# GIVEN RECORDS:
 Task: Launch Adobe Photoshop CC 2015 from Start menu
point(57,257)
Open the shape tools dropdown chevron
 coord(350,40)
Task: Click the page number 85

---

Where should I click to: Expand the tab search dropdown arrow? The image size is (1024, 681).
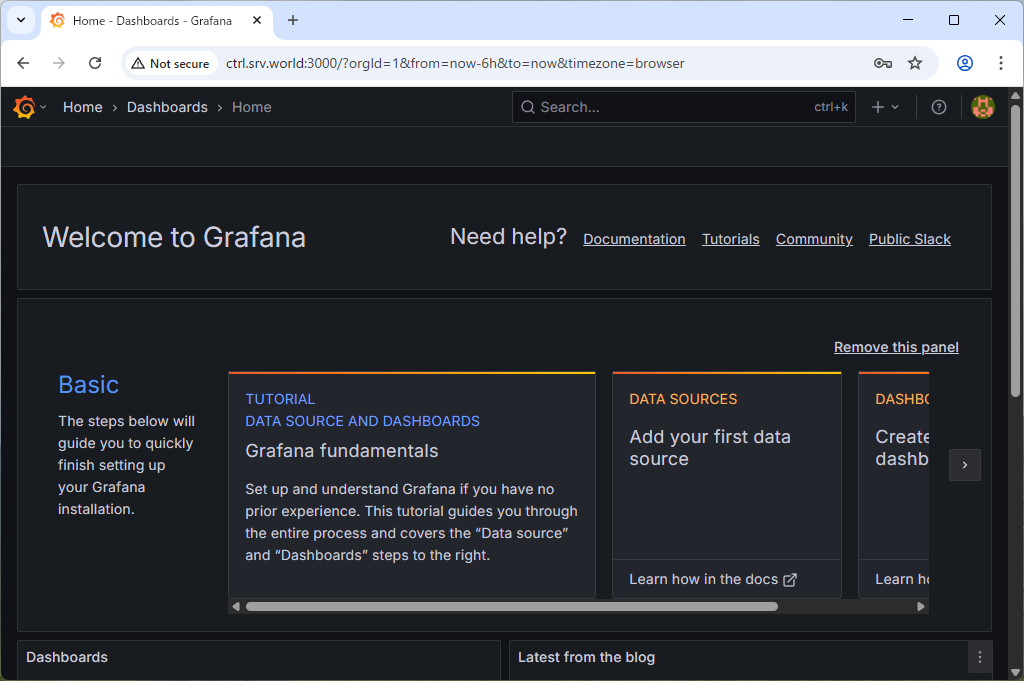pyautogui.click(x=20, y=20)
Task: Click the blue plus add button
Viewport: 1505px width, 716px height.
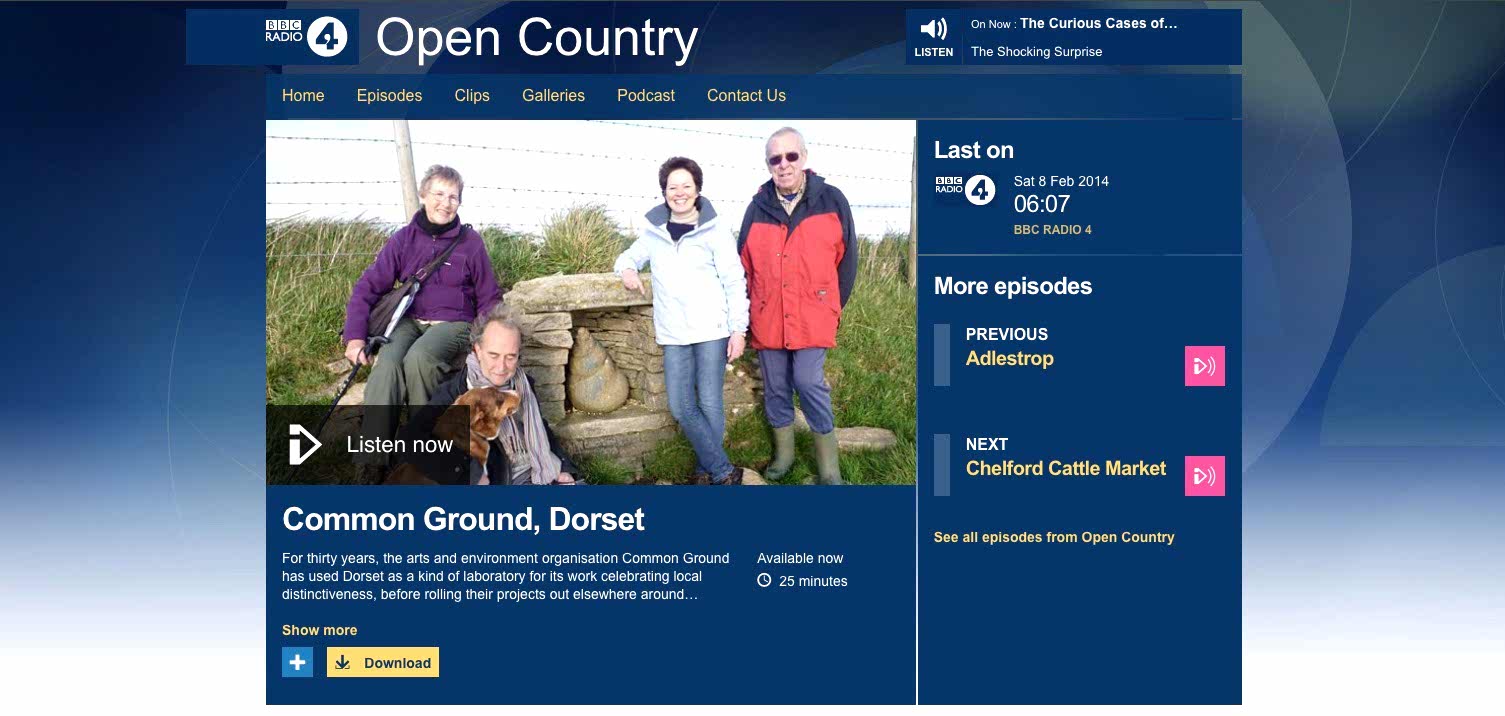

# TASK GOAL:
The lines above from the one with "Task: Launch Adobe" through the one with "Task: Click the page number 85" are to be duplicated exactly, ends included, with nothing added.

# RESULT BELOW:
 Task: Launch Adobe Photoshop CC 2015 from Start menu
point(57,257)
Open the shape tools dropdown chevron
 coord(350,40)
Task: Click the page number 85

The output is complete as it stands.